**Assigned task:** Lines that contain "Close": how many are there in the listing below? Answer with a number and nothing more.

**Working data:**
○ ○ ○ ○
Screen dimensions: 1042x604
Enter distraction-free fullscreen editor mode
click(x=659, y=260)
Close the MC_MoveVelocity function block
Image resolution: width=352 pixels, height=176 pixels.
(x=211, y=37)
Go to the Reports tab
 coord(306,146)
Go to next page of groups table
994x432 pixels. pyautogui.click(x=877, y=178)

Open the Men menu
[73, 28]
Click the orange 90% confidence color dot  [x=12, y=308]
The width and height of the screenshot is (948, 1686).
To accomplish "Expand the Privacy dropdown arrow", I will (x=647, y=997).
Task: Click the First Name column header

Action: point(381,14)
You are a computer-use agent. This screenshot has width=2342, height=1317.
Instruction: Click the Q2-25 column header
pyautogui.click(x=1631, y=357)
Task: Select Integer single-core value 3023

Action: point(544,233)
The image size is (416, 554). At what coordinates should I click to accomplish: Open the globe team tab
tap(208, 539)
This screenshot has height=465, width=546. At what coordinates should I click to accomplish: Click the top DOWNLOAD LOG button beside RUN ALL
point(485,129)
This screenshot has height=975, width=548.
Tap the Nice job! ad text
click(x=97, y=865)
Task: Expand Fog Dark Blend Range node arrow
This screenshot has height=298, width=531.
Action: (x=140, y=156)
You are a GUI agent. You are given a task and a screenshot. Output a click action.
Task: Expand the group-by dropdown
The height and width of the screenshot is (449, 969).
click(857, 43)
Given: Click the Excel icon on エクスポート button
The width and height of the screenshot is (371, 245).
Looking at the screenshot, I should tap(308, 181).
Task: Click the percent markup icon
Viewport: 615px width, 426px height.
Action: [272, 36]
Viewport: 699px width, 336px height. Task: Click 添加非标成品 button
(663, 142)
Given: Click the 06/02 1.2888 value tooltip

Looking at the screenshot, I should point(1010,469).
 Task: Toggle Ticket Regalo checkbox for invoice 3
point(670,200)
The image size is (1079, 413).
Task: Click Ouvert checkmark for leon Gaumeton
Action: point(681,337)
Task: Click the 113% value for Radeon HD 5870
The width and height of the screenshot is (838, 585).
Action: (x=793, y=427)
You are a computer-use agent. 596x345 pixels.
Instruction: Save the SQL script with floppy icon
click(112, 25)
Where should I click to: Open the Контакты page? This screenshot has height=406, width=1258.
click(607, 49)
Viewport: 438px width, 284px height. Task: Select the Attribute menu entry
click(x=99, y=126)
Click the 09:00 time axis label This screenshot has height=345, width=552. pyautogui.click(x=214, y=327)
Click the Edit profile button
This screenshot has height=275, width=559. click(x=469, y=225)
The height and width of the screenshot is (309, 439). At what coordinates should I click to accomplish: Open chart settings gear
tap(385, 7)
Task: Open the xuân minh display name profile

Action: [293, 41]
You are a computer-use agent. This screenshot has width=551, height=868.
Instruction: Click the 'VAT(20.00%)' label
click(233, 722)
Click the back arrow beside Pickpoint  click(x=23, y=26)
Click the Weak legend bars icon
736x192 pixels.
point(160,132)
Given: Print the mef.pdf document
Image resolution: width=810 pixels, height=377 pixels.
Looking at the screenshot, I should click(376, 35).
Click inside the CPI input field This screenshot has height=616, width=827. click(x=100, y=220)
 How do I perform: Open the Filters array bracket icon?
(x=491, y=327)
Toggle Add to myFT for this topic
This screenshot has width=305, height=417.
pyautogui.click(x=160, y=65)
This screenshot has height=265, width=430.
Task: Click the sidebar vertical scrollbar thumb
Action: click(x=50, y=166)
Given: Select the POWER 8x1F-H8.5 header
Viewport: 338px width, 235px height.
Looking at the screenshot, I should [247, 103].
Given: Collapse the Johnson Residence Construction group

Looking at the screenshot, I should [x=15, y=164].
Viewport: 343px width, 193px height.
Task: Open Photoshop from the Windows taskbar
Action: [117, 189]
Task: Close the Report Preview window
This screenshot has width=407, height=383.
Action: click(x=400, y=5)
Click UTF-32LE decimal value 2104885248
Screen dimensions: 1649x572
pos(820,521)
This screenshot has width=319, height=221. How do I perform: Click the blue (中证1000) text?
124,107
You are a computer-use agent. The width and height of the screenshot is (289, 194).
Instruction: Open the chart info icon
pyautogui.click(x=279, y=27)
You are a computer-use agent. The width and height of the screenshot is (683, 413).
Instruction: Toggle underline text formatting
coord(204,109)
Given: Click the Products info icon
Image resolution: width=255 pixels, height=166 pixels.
○ ○ ○ ○
**Solution for this exercise:** 2